Quant aux autres, ils n'ont qu'à aller voir ailleurs s'ils ont
le droit d'exister (Souchon nous fera un beau texte
mélancolique). La loi du business est impitoyable.
Elle semble même avoir rendus fous une majorité
d'artistes, qui à coups de pétitions sur Internet et de
déclarations tonitruantes dans les media finissent par tenir des
discours qui s'apparentent de plus en plus à ceux des chefs
d'entreprise protégeant leurs "marques" et leurs "produits". Il
est bien loin le temps où Théophile Gautier - qui
n'était pas, à ce que je sache, l'ennemi juré des
créateurs, ou alors je n'ai pas cornpris le sens de la bataille
d'Hernani - pouvait écrire en préface de "Mademoiselle de
Taupin" « l'art doit être à lui-même sa propre
fin, cherchant à réaliser la beauté pure, sans se
préoccuper de morale ou d'utilité.» Aux
dernières nouvelles, la musique était encore un art. Pas
seulement un marché offrant des possibilités de
carrière. Mais je me demande parfois si nous ne sommes pas
qu'une poignée d'irréductibles à croire que ce bon
vieux Théophile et son "art pour l'art" sont dignes
d'intérêt... Aurons-nous encore voix au chapitre ? Rien
n'est moins sûr. Pourtant la tradition culturelle
française est bien souvent invoquée ces derniers temps.
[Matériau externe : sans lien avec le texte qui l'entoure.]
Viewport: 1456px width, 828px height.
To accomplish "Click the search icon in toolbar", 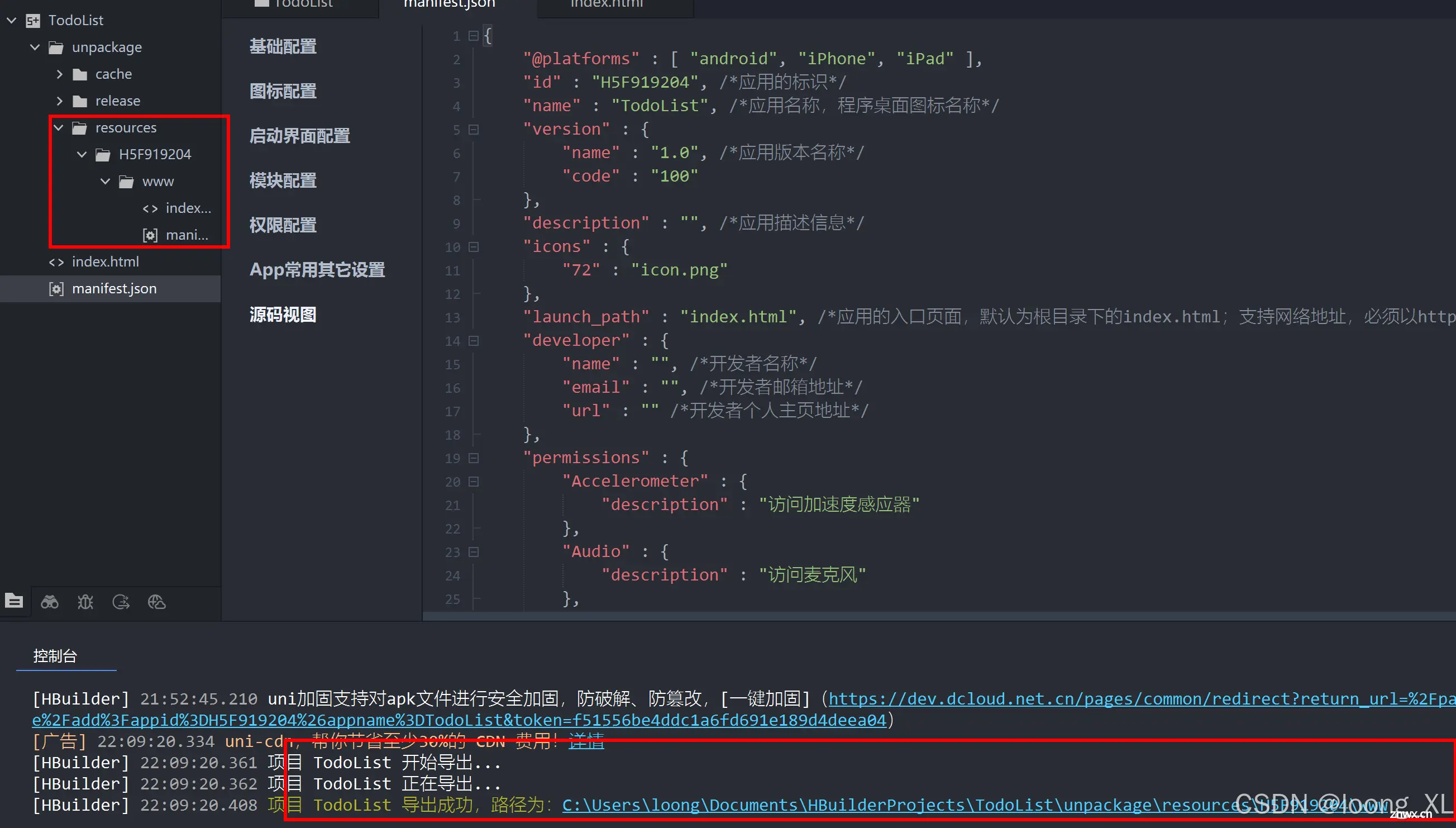I will [50, 600].
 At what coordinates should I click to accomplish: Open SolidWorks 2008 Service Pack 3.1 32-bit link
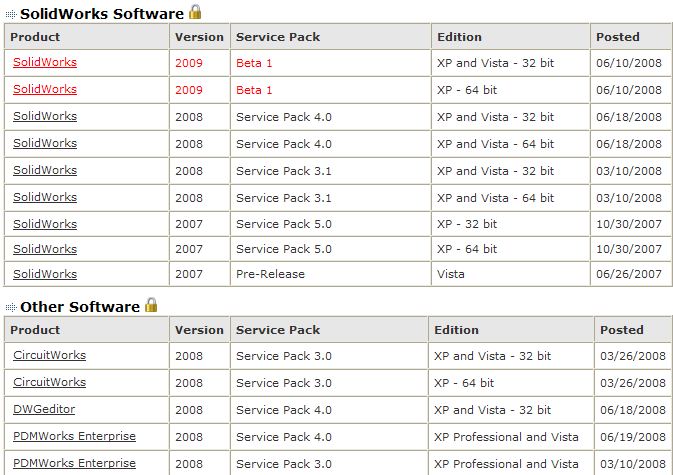point(45,170)
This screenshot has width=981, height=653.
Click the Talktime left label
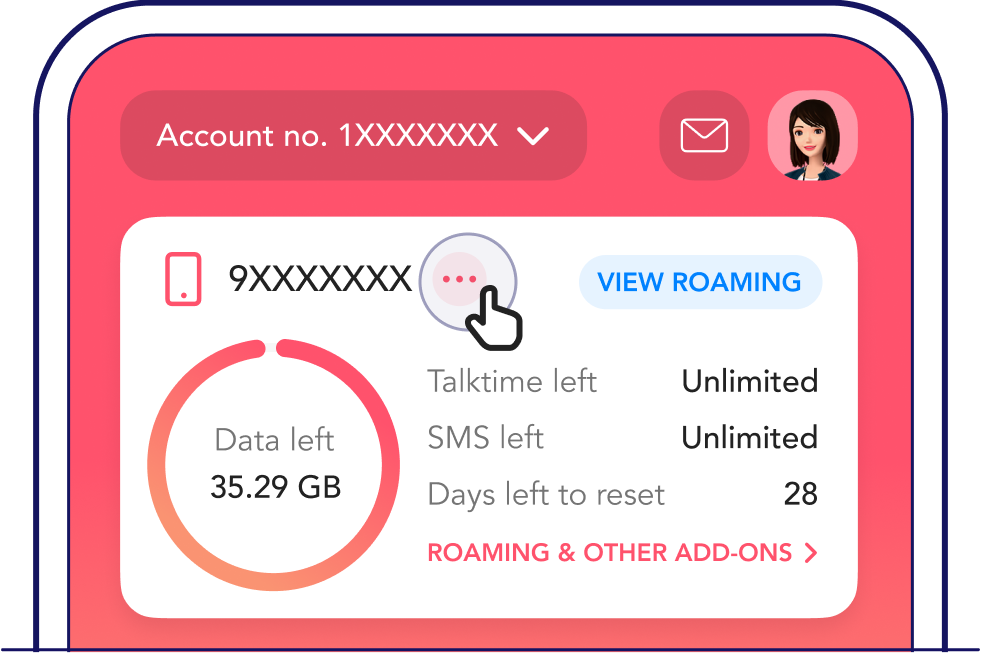[512, 381]
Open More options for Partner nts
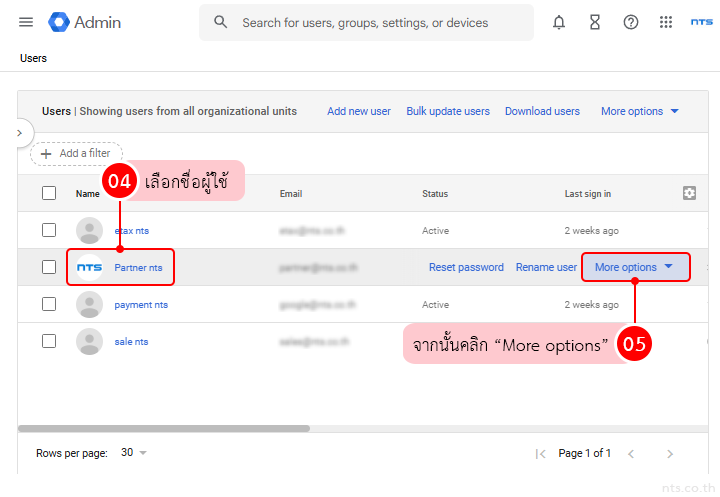Image resolution: width=720 pixels, height=497 pixels. pyautogui.click(x=635, y=267)
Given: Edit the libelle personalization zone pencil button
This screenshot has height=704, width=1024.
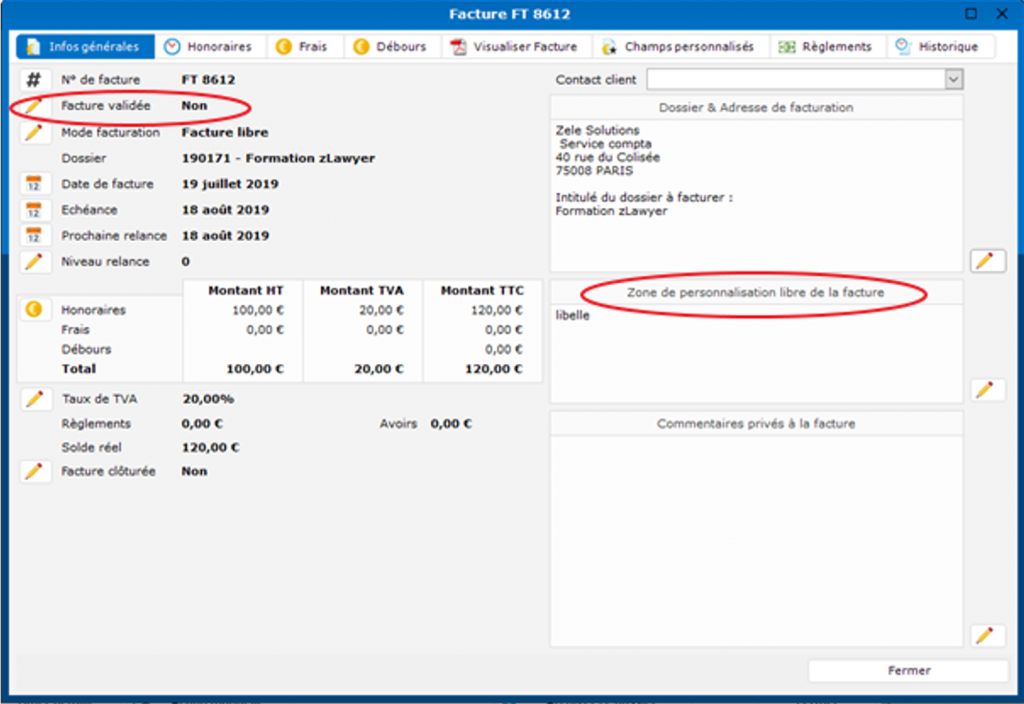Looking at the screenshot, I should tap(986, 390).
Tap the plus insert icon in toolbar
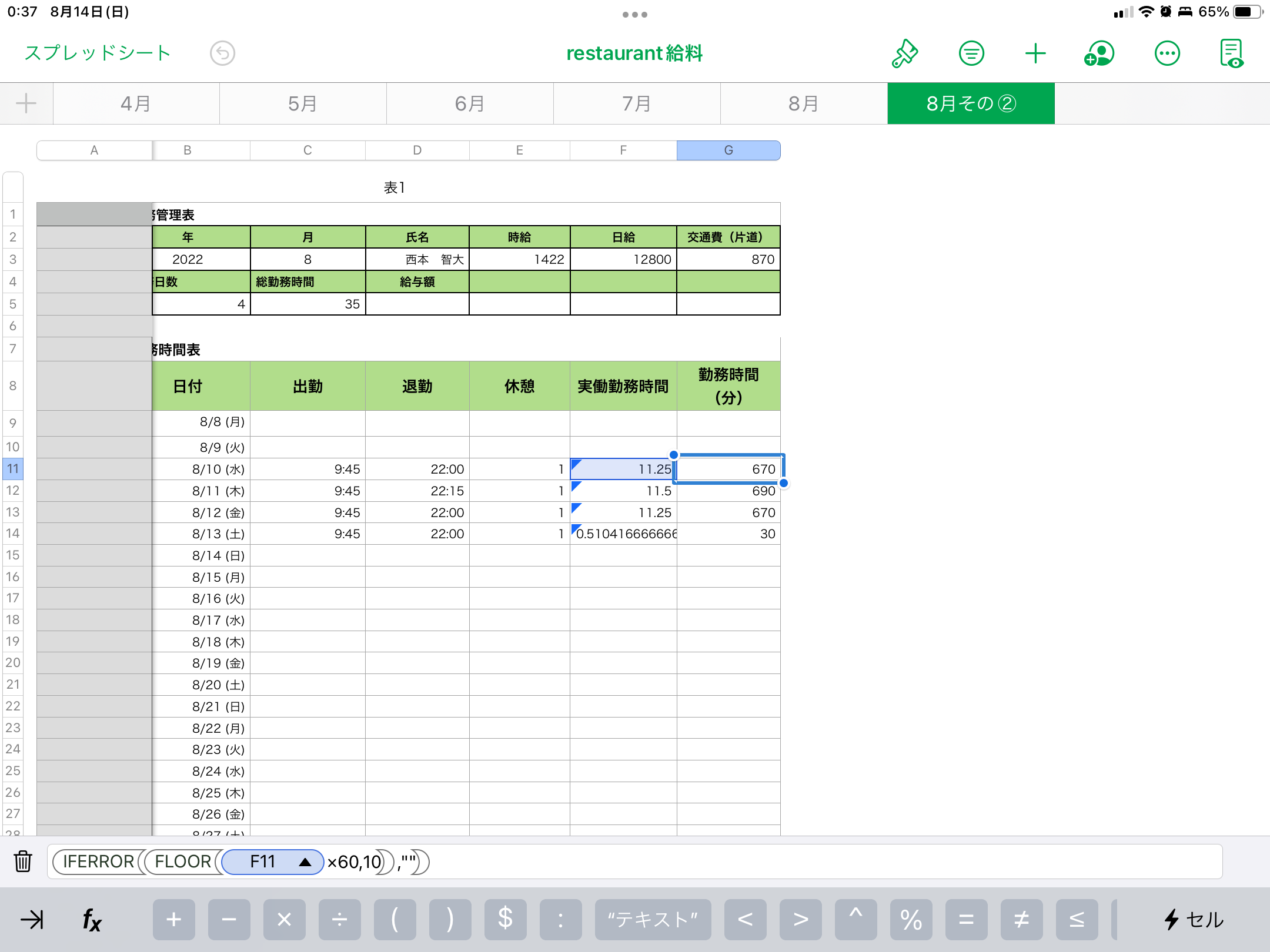 1035,53
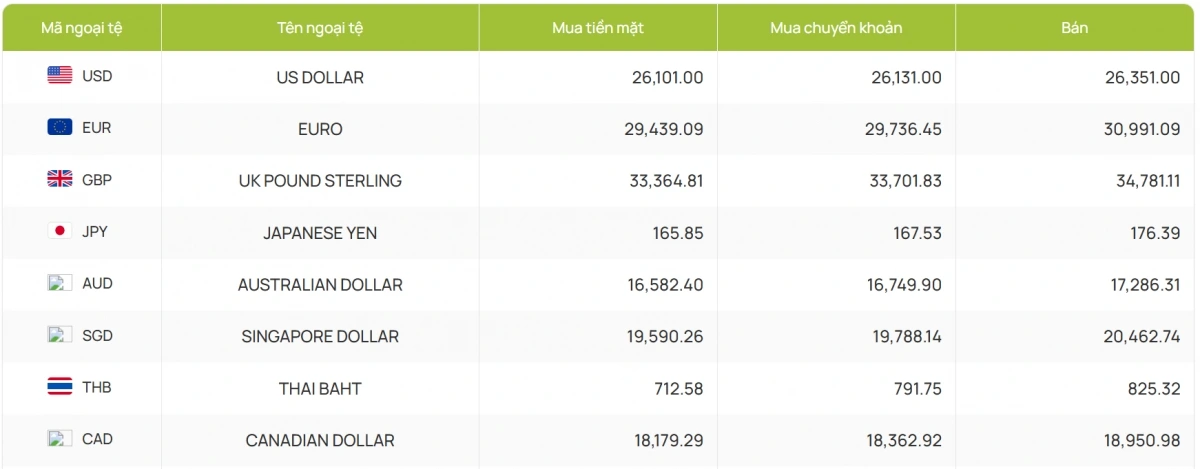Click the US flag icon beside USD
The width and height of the screenshot is (1200, 469).
tap(60, 76)
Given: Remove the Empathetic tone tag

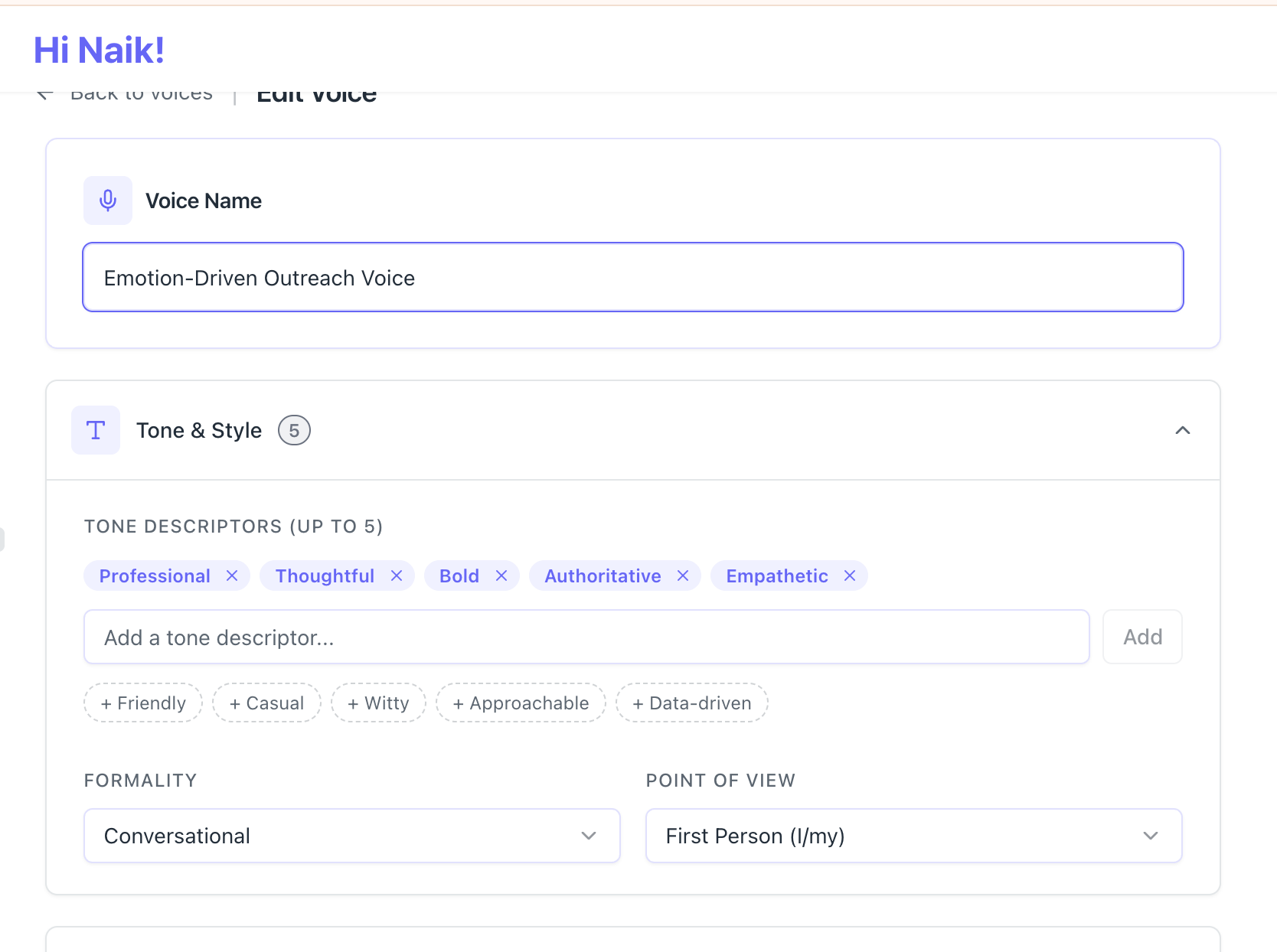Looking at the screenshot, I should tap(850, 575).
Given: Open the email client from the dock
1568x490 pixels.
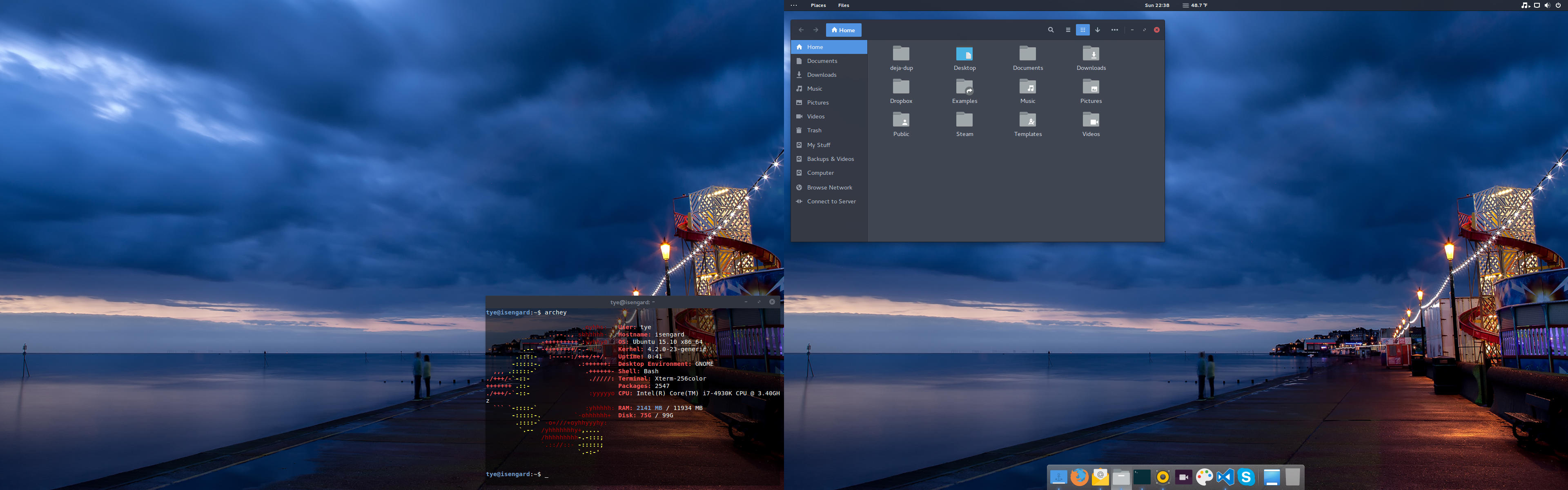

Mais elle semble avoir changé de nature. Par un processus
analogue à celui qui veut que la logique de l'actionnaire
prédomine sans discussion dans tous les aspects de la vie d'une
entreprise, il semble désormais évident, avec cette loi,
que la seule problématique légitime, en matière de
musique, soit de protéger les intérêts des ayants
droit. C'est là que s'est désormais retranchée
l'exception culturelle française.
Se rendent-ils compte, ces artistes et leurs fameux "ayants droit",
qu'ils sont en train de se couper du public des mélomanes ? Nous
pensent-ils suffisamment crétins pour passer des heures à
rechercher un morceau de musique de nos 20 ans, désormais
introuvable, ou l'interprétation des Noces de Figaro avec
l'orchestre philharmonique de Vienne sous la conduite de Riccardo Muti
- parce que les collections économiques avec le contrebassiste
tchèque qui se mouche au milieu d'un solo et les planchers qui
craquent, ça va cinq minutes - simplement pour les léser
et leur nuire ? N'ont-ils toujours pas compris que tous les amateurs de
musique non-réfractaires à l'informatique ont vu
l'apparition du peer-to-peer comme le moyen de mettre à
disposition des autres ce qu'ils aiment et qu'ils veulent faire
partager ? Ils ont rêvé ensemble - et ils l'ont fait ! -
de créer une bibliothèque d'Alexandrie musicale,
où l'on peut découvrir tout type de musique, toutes les
tendances, tous les genres. Le meilleur et le pire. Mais non :
interdit. Brûlons-la ! Par contre, Apple et son i tunes music
store : ça c'est bien.
Les artistes sont-ils si sûrs, à l'heure où les
groupes émergeants (les vrais, pas ceux d'Endemol) ont tous ou
presque rencontré leur public en mettant leurs titres
gratuitement à disposition des internautes, que le modèle
qui les exploite (n'est-ce pas M. Johnny Hallyday ... ) est le seul
viable ? Je suis d'une génération où il
était parfaitement admis qu'on
enregistre un vinyle sur cassette pour l'écouter en voiture, ou
le donner a un ami pour lui faire découvrir. En
général, s'il appréciait, il finissait par acheter
lui-même le disque, et nous nous retrouvions côte à
côte au concert. L'artiste était-il vraiment
lésé ? D'autant plus que, depuis 1985, Catherine Tasca
avait fait voter la loi instaurant une taxe sur les supports vierges,
destinée précisément à être
reversée, en compensation, aux artistes.
Cela a fonctionné, mais aujourd'hui tout serait
différent. Officiellement, parce qu'il n'y a pas de perte de
qualité lors d'un enregistrement numérique. La nuance est
subtile. Les vilains internautes qui veulent la mort des artistes"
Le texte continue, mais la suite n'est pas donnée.